E’ tra le due polarità sovraordinate che dobbiamo scegliere con quale schierarci, è rispetto a queste che dobbiamo posizionarci.

Concludo con alcune riflessioni di Edgar Morin [6], uno tra i maggiori pensatori della nostra epoca, tratte da un’intervista riportata quasi integralmente in italiano su repubblica.it Parma il 4 marzo [7] [8] (nel blog di Sergio Manghi “Il terzo incluso. Esercizi di resistenza al peggio”). Dice Morin: «[...] L’Ucraina può essere difesa senza essere ciechi. Attenzione all’isteria legata alla guerra, che ci fa vedere solo un lato della realtà, spesso più complessa». E, ancora, rispondendo a una domanda circa il dover essere indignati o piuttosto il doverci impegnare, afferma: «direi che dovremmo anche pensare. Non basta essere indignati o impegnati. Dobbiamo sapere in che tipo di mondo siamo. Questo è ciò che tutti i grandi pensatori [...] hanno voluto fare. Dobbiamo fare una diagnosi corretta dell’uomo nel mondo, e nella storia attuale. Prima dell’impegno, prima dell’indignazione, dobbiamo capire. […]»

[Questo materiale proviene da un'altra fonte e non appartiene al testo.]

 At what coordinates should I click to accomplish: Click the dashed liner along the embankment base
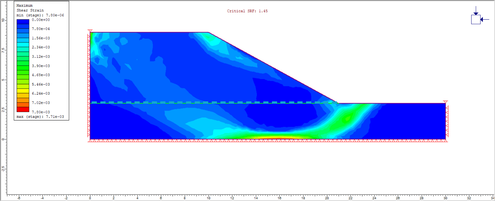pyautogui.click(x=214, y=103)
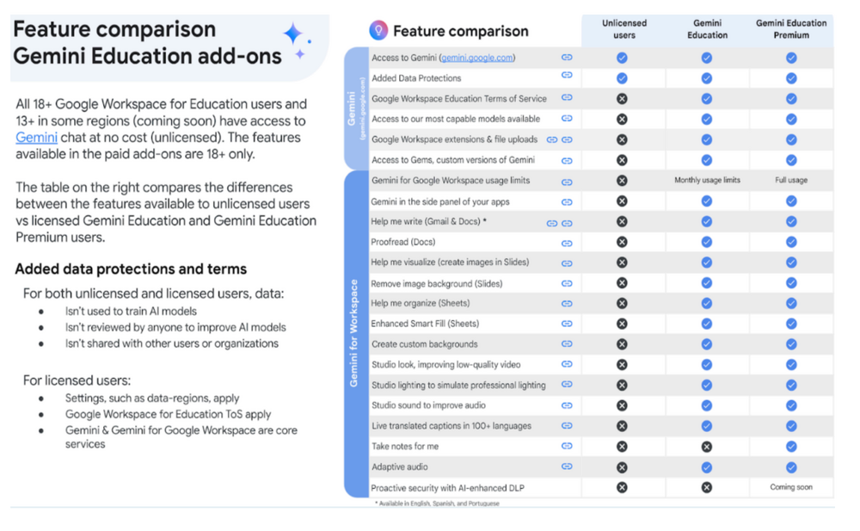Open link icon beside Proofread (Docs)

click(567, 244)
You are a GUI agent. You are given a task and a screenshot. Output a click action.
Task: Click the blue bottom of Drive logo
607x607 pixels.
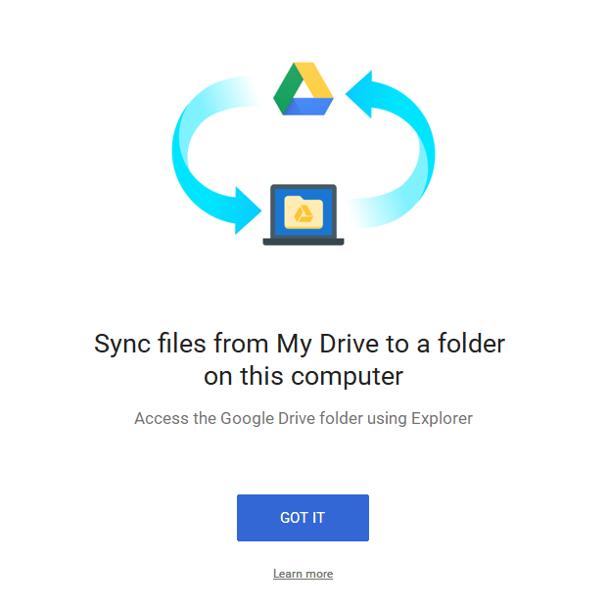click(x=308, y=107)
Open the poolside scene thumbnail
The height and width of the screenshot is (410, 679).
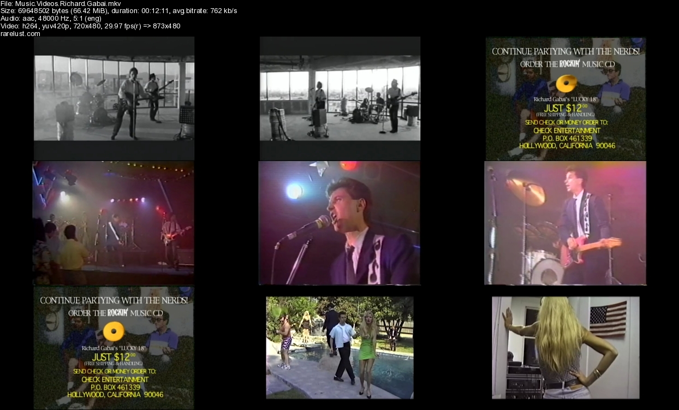pos(340,347)
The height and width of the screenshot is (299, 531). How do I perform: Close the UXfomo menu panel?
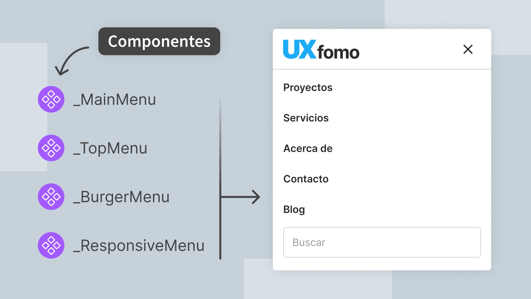click(x=468, y=50)
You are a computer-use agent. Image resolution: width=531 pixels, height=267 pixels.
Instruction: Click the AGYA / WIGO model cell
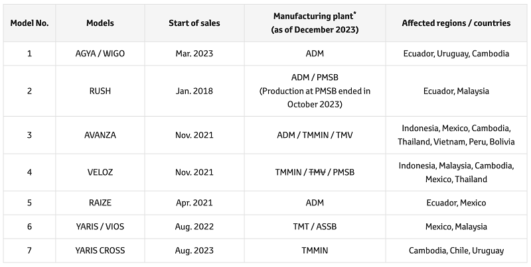tap(100, 54)
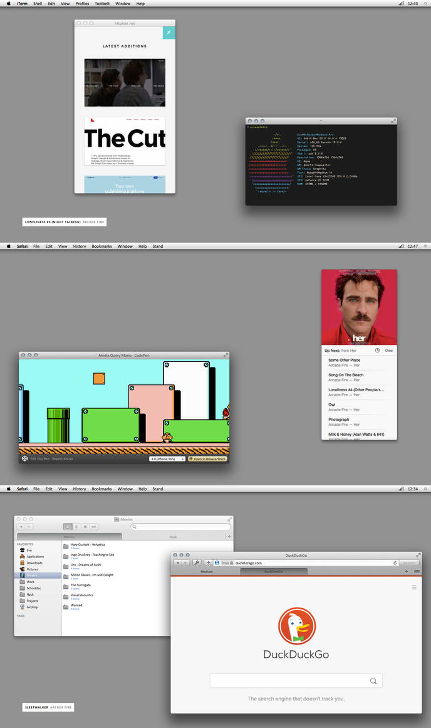This screenshot has height=728, width=431.
Task: Reload the duckduckgo.com page
Action: click(395, 562)
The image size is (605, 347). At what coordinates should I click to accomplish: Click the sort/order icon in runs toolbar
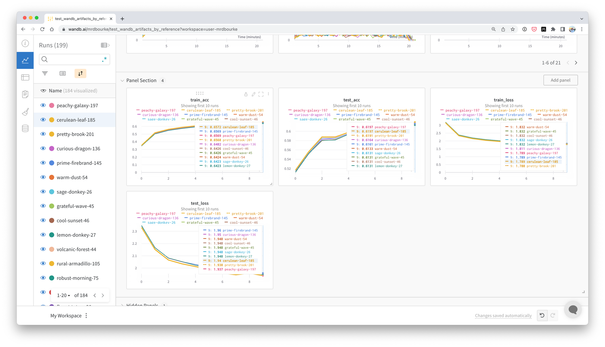[80, 73]
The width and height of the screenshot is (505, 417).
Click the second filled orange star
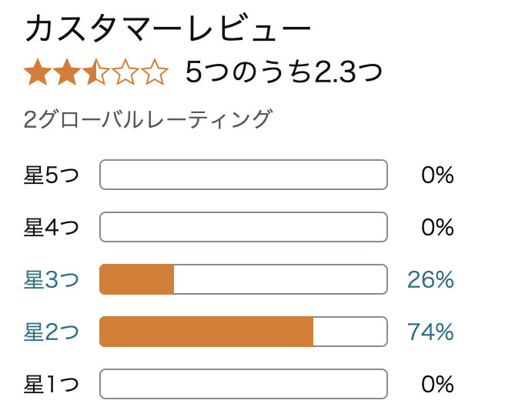click(67, 72)
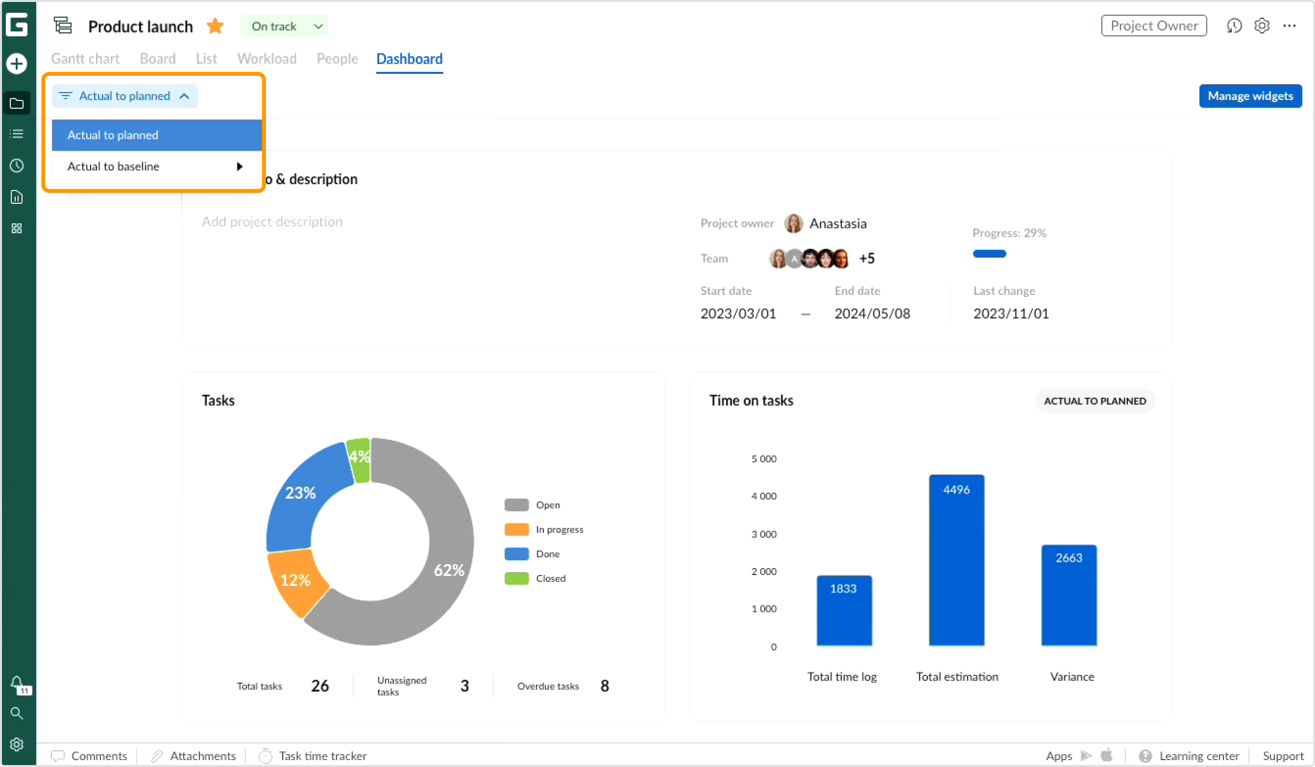1315x767 pixels.
Task: Open the workspace grid icon in sidebar
Action: [x=16, y=228]
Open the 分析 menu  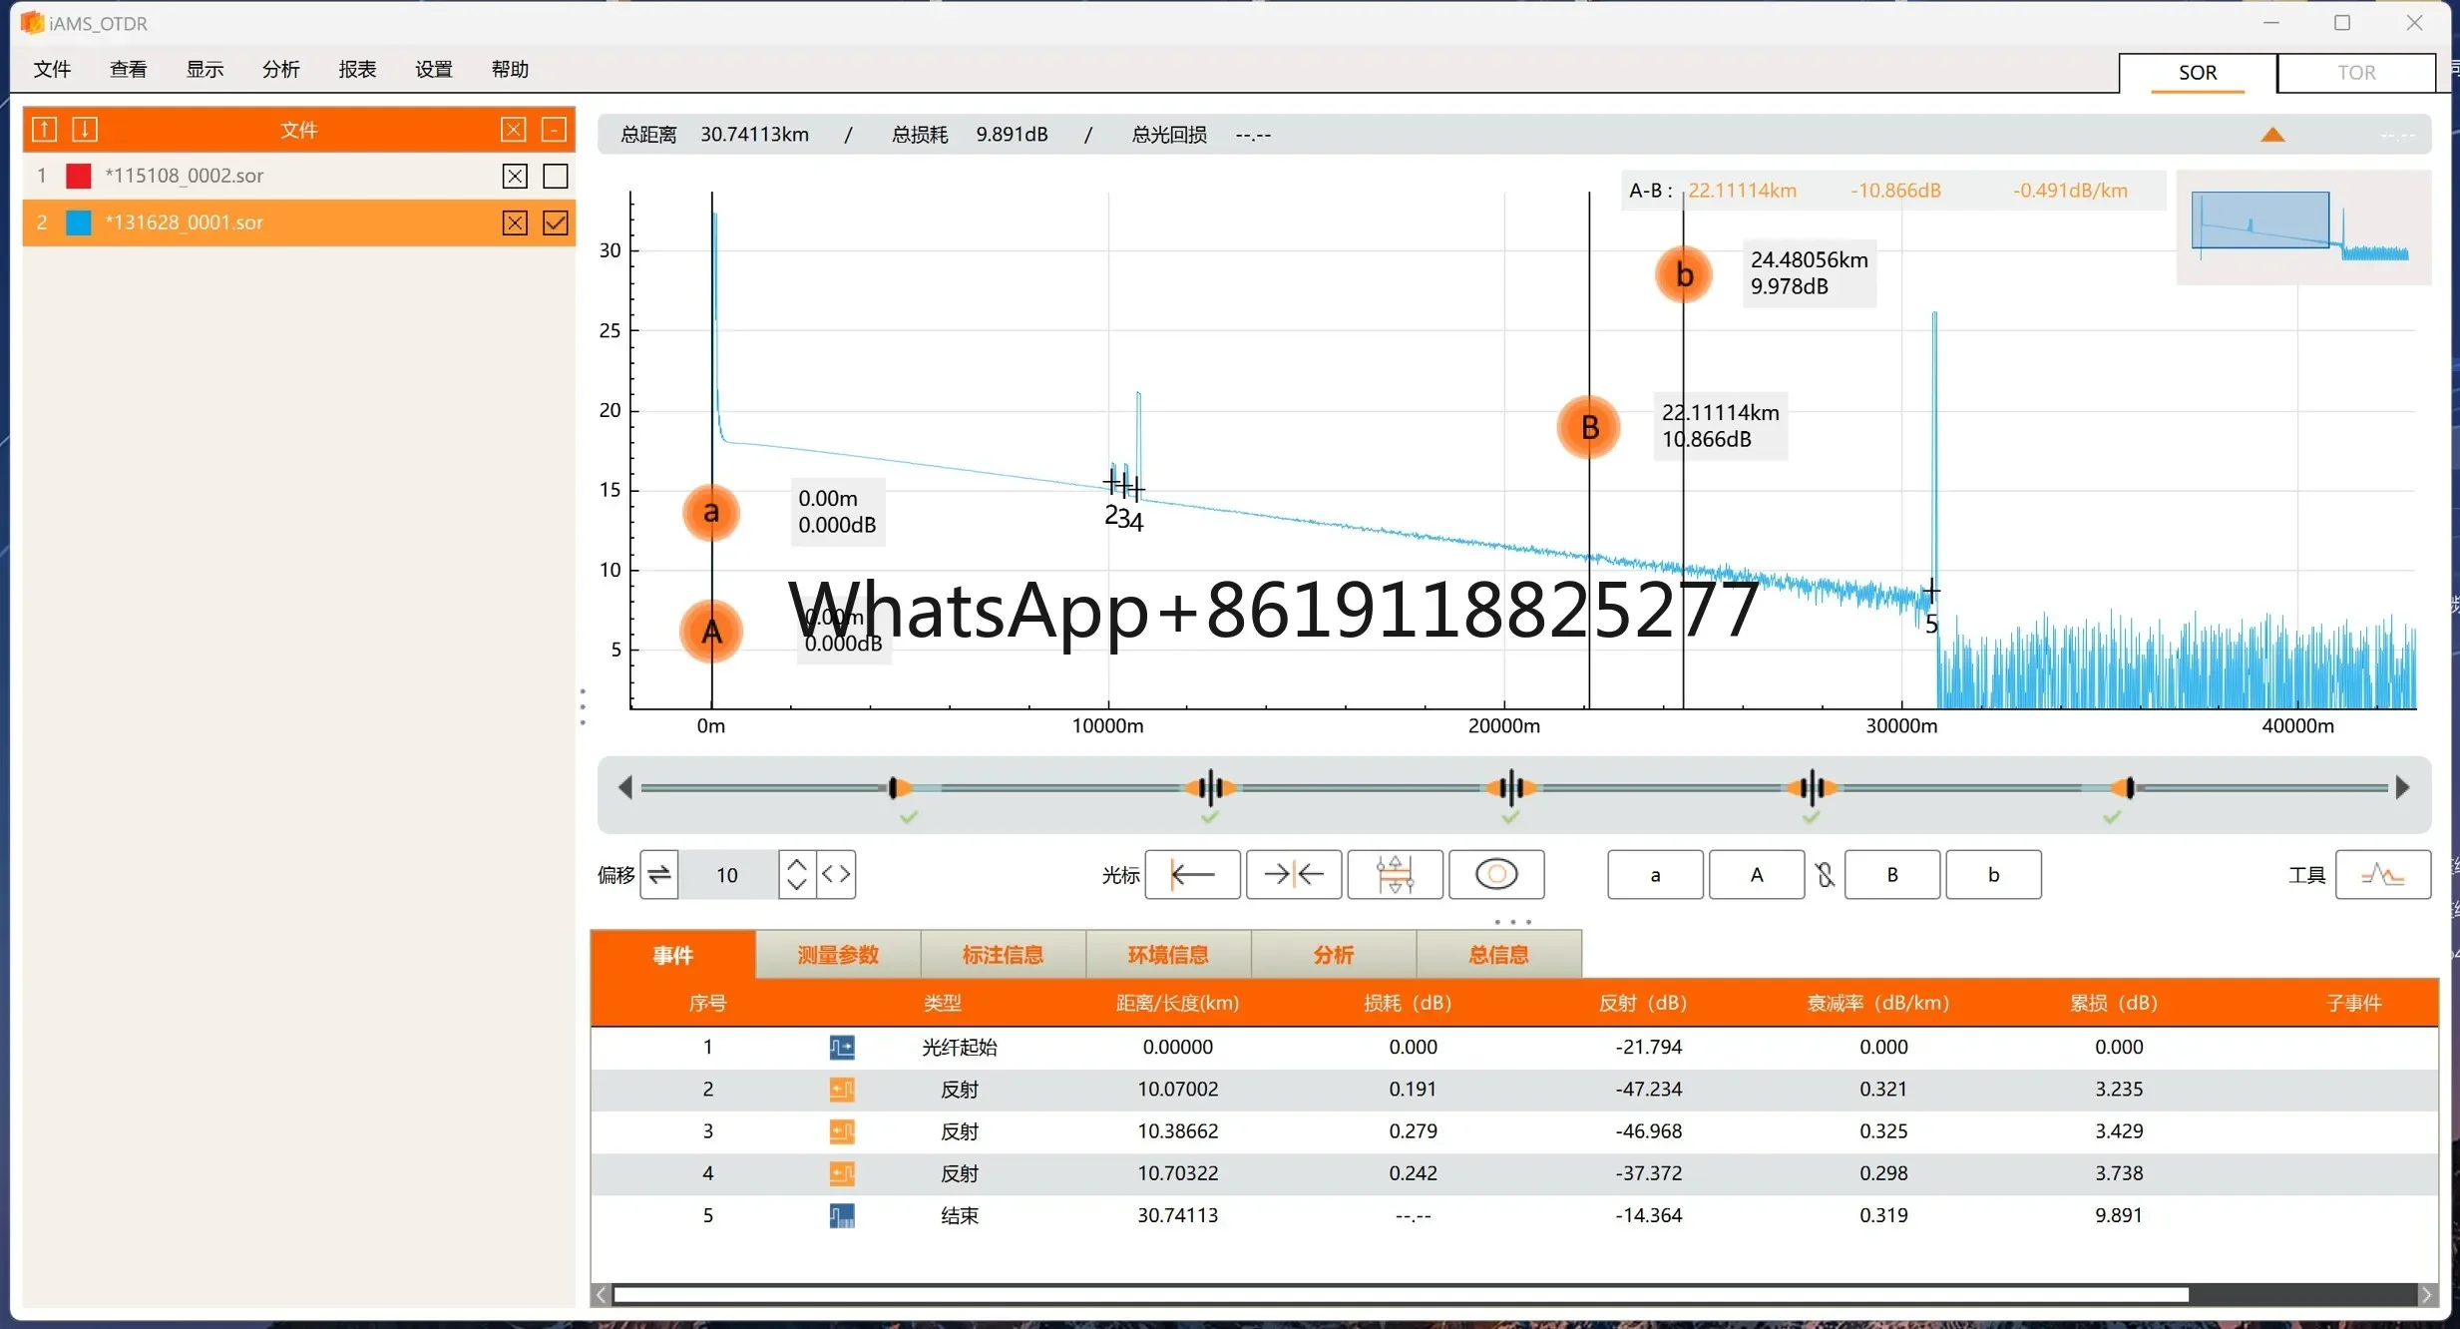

Ecco: dobbiamo pensare. Indignarci, impegnarci, ma prima (e sempre) pensare e capire.

Note:

  1. Watzlawick P., Vom schlechten des gutten oder hekates lösungen, R. Piper GmbH & Co. KG, München, 1986 [tr. it. Di bene in peggio. Istruzioni per un successo catastrofico, Giangiacomo Feltrinelli Editore, Milano, 1987].

 

  1. Milton H. Erickson (1901 - 1980) si è laureato in medicina e psicologia all’Università del Wisconsin e ha insegnato psichiatria alla Wayne State University. E’ considerato il maggior ipnotista ed esperto di ipnosi dei nostri tempi.

 

  1. Erickson M. H., Rossi E. L., Varieties of Double Bind, in “American Journal of Clinical Hypnosis”, 17, 1975, pp. 143-57.

 

  1. Watzlawick P., Die moglichkeit des andersseins. zur technik der therapeutischen kommunikation, Verlag Hans Huber, Bern, 1977 [tr. it. Il linguaggio del cambiamento. Elementi di comunicazione terapeutica, Giangiacomo Feltrinelli Editore, Milano, 1980].

 

  1. Come ricorda lo stesso Watzlawick (1977), la locuzione illusione di alternative è stata usata per la prima volta da J. H. Weakland e Don D. Jackson (1958) per nominare un modello di comunicazione da loro individuato.

 

  1. Edgar Morin è nato a Parigi nel 1921. E’ filosofo e sociologo; è considerato tra i più prestigiosi pensatori della nostra epoca e l’iniziatore della Complessità, di cui è il più autorevole teorico. Mi sembra pertinente ricordare qui che fu partigiano durante la Resistenza (“Morin” non è il suo cognome originario, ma il suo nome di battaglia, poi ufficializzato e con il quale oggi tutti lo conoscono).

 

  1. https://terzo-incluso-parma.blogautore.repubblica.it/2022/03/04/pensare-prima-di-indignarsi-unintervista-di-edgar-morin-sulla-tragedia-ucraina/

 

  1. L’intervista originale è comparsa lo scorso 2 marzo sul quotidiano francese France-Ouest, condotta da Frédérique Jourdaa e Patrice Moyon.